An object casts a shadow. That shadow is traced or mimicked to create a drawing, and that drawing is animated or projected. Yet the construction of those objects is clearly influenced by the perspectival distortions involved in casting shadows or projecting images. Clear’s approach of closing this loop on the relationship between objects and their indexical signs is an intriguing strategy. It gives a sense of an open-ended proposition, of an artist still in the process of working out her ideas. The strength of this show was that it revealed that process for the viewer. In an installation, To calculate the unforeseen, a slide projection periodically throws images of the artist’s drawings over another drawing made on a wall in the gallery. In a darkened room these projections simultaneously illuminate and obscure the wall drawing itself. The two occasionally correspond; a slide of the wall drawing must have made it into the projector. Or it was used in the creation of the wall drawing.

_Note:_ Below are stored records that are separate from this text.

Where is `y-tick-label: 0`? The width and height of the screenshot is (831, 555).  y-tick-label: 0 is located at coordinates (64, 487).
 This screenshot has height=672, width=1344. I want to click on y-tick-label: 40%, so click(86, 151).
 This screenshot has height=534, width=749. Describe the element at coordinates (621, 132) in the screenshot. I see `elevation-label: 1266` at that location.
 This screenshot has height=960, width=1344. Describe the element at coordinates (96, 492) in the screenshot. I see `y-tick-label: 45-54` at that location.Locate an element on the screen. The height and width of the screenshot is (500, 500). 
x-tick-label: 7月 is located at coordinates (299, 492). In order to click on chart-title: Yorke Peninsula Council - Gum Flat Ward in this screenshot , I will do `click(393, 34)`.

Clear’s attempt to translate her thinking process is a generous endeavour, and it is effective. A series of small works on one wall did manage to break the sequential nature of a show that otherwise emerged as one continuous, unfolding idea. These six drawings, made with pencil or pen on tracing paper, and titled Plan 1, Plan 2, etc, are also the only inclusion of colour in the exhibition – albeit a somewhat muted colour, thanks to the transparency of the paper. They do, however, maintain the sense of studio activity, of contingency, or a sense of work in progress that is so appealing about drawings in general, and this exhibition in particular. At its centre, this show is concerned with some of the more definitive characteristics of drawing. Paper, pencil, and the artist’s gesture feature prominently, as well as linearity and structure. However, it is Clear’s interest in drawing as a cognitive process, as a means to visually translate abstract ideas, that is most compelling.